In 2020, Ingram Micro was the world’s largest IT distributor by reach, extending to nearly 90 percent of the world’s population with net sales of $49.1 billion. Following a traditional distribution model, the company offered hardware and software products from 1,500 vendors (including Apple, Cisco, and Dell) to 161,000 customers, primarily value-added resellers (VARs), systems integrators (SIs), managed service providers (MSPs), and telecom businesses.
Alongside its steady success, Ingram Micro also faced challenges that were endemic to the IT distribution business. Margins were stubbornly narrow, allowing an average net profit of just 6 percent to 7 percent. Sales were labor-intensive, with 60 percent to 70 percent of orders transacted through old-fashioned phone calls and emails, which grew especially time-consuming on complex orders with special pricing and multiple bids.
Then there was the issue of antiquated systems and processes. Ingram Micro’s mainframe of enterprise resource planning (ERP) software was 45 years old. The company had separate, unintegrated systems for its cloud, asset disposition, and e-commerce businesses. There was no unified global system for sales data, leaving each regional and local market to design its own processes and store information in a decentralized database. Ingram Micro’s website had thousands of distinct landing pages and few ways of capturing marketing data on a global scale. The irony of the situation wasn’t lost on Ingram’s employees. “We sold a lot of technology, but we didn’t always use technology very well,” recalled Anaya. “Our systems were antiquated, and the entire industry operates in ways that are people-intensive and disconnected.”
— Sanjib Sahoo
While those challenges were apparent to Sahoo when he joined Ingram Micro in June 2021, his background made him uniquely qualified to tackle them. After growing up in a remote area of India, Sahoo started his career in finance and economics before getting a master’s in technology. In the 2010s, he was CIO and CTO of the online trading platform TradeMONSTER, the first streaming browser-based trading platform, which was later acquired by E-Trade. When he was hired by Ingram Micro as chief digital officer, he was specifically tasked with improving e-commerce, leveraging his experience with TradeMONSTER. But that goal quickly proved too small. Instead, Sahoo began thinking about the operational and business challenges that Ingram Micro faced—and the opportunities they presented. “I did not stay in my job or in that box,” Sahoo recalled. “I looked at the industry and came up with an idea. The world’s largest content company, Facebook, does not own a single piece of content. The largest taxi company, Uber, doesn’t own a single taxi. As a distributor, Ingram Micro doesn’t own anything; we connect the left to the right. Why can’t we be a platform company, too?”

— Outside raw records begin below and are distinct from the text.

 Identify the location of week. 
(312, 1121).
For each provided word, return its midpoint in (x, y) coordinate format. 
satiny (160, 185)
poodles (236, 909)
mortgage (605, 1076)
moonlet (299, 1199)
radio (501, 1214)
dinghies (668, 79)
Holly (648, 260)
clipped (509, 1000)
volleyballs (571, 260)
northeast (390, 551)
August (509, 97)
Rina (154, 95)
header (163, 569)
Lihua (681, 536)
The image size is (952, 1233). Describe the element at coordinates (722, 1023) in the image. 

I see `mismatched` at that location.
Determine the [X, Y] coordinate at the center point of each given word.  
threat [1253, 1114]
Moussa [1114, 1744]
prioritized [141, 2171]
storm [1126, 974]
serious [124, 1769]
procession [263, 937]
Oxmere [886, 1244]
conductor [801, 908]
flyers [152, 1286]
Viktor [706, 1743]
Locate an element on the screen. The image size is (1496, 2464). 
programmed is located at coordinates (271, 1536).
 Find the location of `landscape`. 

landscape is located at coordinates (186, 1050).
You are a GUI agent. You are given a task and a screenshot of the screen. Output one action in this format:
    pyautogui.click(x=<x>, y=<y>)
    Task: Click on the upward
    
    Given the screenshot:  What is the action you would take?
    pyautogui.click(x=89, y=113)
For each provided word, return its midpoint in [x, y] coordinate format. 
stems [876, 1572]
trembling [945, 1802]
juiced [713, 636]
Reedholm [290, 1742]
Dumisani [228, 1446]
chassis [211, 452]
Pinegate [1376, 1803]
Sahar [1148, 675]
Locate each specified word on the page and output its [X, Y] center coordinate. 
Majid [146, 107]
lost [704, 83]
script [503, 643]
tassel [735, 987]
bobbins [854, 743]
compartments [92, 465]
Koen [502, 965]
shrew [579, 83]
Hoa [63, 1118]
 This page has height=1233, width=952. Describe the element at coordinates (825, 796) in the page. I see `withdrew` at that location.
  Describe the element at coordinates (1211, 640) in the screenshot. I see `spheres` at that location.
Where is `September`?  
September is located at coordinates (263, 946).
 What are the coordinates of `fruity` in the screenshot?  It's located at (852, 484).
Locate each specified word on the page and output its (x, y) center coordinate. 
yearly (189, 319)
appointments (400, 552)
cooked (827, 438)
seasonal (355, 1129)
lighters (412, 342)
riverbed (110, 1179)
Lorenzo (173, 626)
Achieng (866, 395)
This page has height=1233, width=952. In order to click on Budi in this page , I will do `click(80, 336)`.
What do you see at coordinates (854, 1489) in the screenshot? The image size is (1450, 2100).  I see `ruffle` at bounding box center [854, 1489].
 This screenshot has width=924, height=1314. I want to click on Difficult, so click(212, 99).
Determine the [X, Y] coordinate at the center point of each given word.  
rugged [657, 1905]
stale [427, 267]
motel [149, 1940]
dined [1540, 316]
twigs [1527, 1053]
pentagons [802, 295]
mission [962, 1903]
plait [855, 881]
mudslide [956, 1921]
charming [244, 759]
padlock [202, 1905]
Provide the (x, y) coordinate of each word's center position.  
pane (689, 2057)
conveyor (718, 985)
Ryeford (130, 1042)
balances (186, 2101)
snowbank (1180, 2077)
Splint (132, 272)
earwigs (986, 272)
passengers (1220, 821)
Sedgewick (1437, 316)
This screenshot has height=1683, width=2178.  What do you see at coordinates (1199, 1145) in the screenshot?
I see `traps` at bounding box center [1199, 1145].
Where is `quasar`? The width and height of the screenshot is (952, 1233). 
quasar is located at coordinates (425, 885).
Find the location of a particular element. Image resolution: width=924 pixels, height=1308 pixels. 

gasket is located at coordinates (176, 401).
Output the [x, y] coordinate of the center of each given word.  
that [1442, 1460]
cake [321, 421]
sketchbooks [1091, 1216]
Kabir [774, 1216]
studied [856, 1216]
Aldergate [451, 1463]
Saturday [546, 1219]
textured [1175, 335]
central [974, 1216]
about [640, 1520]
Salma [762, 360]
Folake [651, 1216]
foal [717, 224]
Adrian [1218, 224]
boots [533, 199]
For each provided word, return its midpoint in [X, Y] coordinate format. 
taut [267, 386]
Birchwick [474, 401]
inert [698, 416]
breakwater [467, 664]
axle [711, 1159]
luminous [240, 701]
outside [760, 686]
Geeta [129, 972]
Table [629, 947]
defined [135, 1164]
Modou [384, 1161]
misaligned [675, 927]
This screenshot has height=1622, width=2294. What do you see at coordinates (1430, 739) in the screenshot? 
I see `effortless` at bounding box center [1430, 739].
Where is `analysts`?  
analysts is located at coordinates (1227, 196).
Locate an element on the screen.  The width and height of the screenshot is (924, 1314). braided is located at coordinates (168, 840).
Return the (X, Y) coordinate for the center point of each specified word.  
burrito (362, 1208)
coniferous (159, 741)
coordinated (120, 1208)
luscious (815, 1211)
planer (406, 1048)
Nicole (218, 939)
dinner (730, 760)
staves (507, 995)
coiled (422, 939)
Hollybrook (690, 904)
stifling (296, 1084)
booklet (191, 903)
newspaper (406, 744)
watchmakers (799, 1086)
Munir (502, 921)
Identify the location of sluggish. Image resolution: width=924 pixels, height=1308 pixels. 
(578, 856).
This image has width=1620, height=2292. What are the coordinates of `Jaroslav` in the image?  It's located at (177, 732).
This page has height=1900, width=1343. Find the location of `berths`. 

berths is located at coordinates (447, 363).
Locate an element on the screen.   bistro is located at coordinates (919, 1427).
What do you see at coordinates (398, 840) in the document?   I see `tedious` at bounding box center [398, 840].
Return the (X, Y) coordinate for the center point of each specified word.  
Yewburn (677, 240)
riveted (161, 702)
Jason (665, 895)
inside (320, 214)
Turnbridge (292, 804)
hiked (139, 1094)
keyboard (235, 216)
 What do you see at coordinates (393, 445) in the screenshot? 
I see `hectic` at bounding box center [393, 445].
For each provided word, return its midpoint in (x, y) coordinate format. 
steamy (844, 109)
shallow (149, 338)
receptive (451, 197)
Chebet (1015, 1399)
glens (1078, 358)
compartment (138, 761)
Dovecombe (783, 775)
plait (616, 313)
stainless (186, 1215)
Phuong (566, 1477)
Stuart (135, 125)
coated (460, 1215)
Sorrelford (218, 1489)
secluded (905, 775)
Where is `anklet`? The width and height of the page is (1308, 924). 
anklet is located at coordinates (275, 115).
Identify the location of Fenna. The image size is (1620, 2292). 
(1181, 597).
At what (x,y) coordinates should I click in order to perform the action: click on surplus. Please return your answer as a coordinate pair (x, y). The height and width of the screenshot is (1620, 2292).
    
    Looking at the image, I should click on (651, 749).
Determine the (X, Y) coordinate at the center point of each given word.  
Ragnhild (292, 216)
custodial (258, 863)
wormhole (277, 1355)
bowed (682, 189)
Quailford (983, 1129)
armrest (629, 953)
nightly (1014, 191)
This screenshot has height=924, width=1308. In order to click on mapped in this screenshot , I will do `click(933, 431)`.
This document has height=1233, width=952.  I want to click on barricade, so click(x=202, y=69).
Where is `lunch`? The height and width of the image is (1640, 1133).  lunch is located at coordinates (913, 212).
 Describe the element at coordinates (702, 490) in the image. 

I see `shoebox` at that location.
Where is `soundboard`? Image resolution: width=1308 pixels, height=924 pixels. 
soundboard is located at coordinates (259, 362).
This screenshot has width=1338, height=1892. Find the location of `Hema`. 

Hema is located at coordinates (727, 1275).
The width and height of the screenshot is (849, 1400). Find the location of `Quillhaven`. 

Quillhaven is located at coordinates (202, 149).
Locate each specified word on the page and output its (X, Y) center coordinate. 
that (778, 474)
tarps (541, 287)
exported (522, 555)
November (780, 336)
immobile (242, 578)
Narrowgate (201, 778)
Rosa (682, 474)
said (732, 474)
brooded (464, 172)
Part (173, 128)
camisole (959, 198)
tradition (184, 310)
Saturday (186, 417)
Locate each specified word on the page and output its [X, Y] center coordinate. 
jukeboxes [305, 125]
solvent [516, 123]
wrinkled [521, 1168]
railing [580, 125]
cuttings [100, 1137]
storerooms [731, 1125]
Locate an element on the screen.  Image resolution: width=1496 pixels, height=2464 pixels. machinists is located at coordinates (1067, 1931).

Bay, who was then president of global technology solutions, brought Sahoo a vision for a “single pane glass” interface that would integrate the disparate elements of customer orders, including hardware and software. AI-enabled engines would customize everything from pricing and recommendations to tracking information and business insights. Those engines would be fed by inputs from a newly constructed data lake (i.e., a centralized repository of clean data), which would allow Ingram Micro to unify and leverage its massive amounts of decentralized data for the first time.
The design wasn’t just about software, interfaces, and data management. It would also represent a foundational shift in Ingram Micro’s business, evolving it from a traditional distributor into a platform company. At the same time, Ingram Micro would remain dedicated to its long-held values. “Our mantra has always been to put the customer in the middle of the way we invest, innovate and grow,” said Anaya.
Bay entrusted Sahoo with the task of creating the strategy and roadmap that would guide Ingram Micro through the transformation. “I did not approach it with the goal of creating a system to solve the business,” Sahoo recalled. “I created it to be the foundation to become a platform business. That's very different. We are disrupting Ingram Micro from within Ingram Micro. If we don’t, somebody else will.”
With approval from Bay and then-CEO Alain Monié, Sahoo prepared a 40-slide deck that laid out his ideas for a meeting of Ingram Micro’s leadership and investors in September of 2021. During the presentation, he set an ambitious timeline: a mere 15 weeks to develop a minimum viable product (MVP). “I really remember that I got a standing ovation,” Sahoo recalled. “It was a defining moment for us. And from that time onwards, they approved the budget for the two-year build, and we started the journey.”